Each consultation included an assessment of the patient’s prior functional status and patient’s social support network and how the patient’s life had changed over the past few years. Matters such as living arrangement, spiritual heritage, and prior known wishes were always discussed in detail. The geriatrician explored the value system of the patient and family, family dynamics, medical indications for PFT placement and the prognosis. She provided value-neutral information regarding the options for care, focusing on specific goals. Specifically, she discussed the experience of hunger and thirst at end of life, the usual attribution of death in terminally ill patients to disease rather than malnutrition, and complications after PFT placement, including aspiration pneumonia.

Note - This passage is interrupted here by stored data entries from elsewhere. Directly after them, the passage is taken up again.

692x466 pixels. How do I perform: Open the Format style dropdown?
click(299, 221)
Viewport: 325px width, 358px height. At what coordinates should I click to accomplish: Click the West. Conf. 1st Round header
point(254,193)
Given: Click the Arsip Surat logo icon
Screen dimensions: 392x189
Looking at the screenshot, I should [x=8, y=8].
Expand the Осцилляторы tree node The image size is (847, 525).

If an advance directive denoted a durable power of attorney for health care decisions, that person was included in the discussion along with other family members, friends, and spiritual advisors who were relevant to the patient’s care. She gave the patients and/or decision-making surrogates the same 2 educational pamphlets that she had given the practitioners. When advanced directions were lacking and surrogates were involved, the emphasis was on determining what the patient would want.

In 2004, before the education intervention began, 115 PFT’s were placed by gastroenterologists (GI doctors) or by interventional radiologists (IR doctors) for patients included in the study group. In 2005, the year the intervention was practiced, 60 were placed in patients meeting the same inclusion and exclusion criteria. Swaminath et al note that “PEG placement is the most common procedure in many practice settings, and over 200,000 PEGs are placed annually in the United States. Assuming an average cost of $2200 per PEG, the yearly cost for PEG in the United States approximates $440 million (excluding costs of treating complications).” Certainly, a reduction by almost half would certainly mark a significant change.

This is an interesting study, worth reading on its face. It has certain limitations that the authors readily acknowledge themselves, but not so serious as to discredit its conclusions. However, together with Shega’s commentary, it highlights significant ethical issues. Most important are comments in both articles on what we actually know about the benefits associated with PFT’s for many patients who receive them – or that aren’t associated. Swaminath et al note, “Studies of long-term tube feeding of patients with dementia have many design flaws and there are no randomized trials. Available data reveal no clear nutritional benefit or reduction in morbidity and mortality, yet many primary care physicians have concepts that differ from research findings about the value of tube feeding in advanced dementia.” Shega echoes this, noting that, “the cited benefits of use; prolonging life, preventing aspiration, healing pressure ulcers, and providing comfort, do not appear to be supported by available evidence.” I would note, too, that in supporting their comments, authors of each article cite different sources. This suggests more validity to the observations.

Both articles, and Shega’s comment especially, point out the important ethical issues involved. Certainly, if the benefits attributed to PFT placement are not actual, there are significant issues both of placing patients at inappropriate risk, and of wasted use of resources.

Even more, I was struck by the approach of the geriatrician when she was referred to families. While she dealt with the issues related specifically to PFT placement, her topics in educating the families reflected those many of us have used in approaching advance care planning generally.

Issues of tube feeding have gotten particular attention in recent years. Indeed, Swaminath et al note specifically the attention to Terri Schiavo’s last years and death. Many families we might speak with will have particular images of “starvation,” and consequent emotional responses, even if that is not the actual circumstance of a patient who is dying of other known causes. In light of this, and especially if enteral tube feeding doesn’t provide the benefits attributed to it, this level of intervention and education would seem to be a benefit to patients and families alike. At least these articles and the questions they raise are worth considering.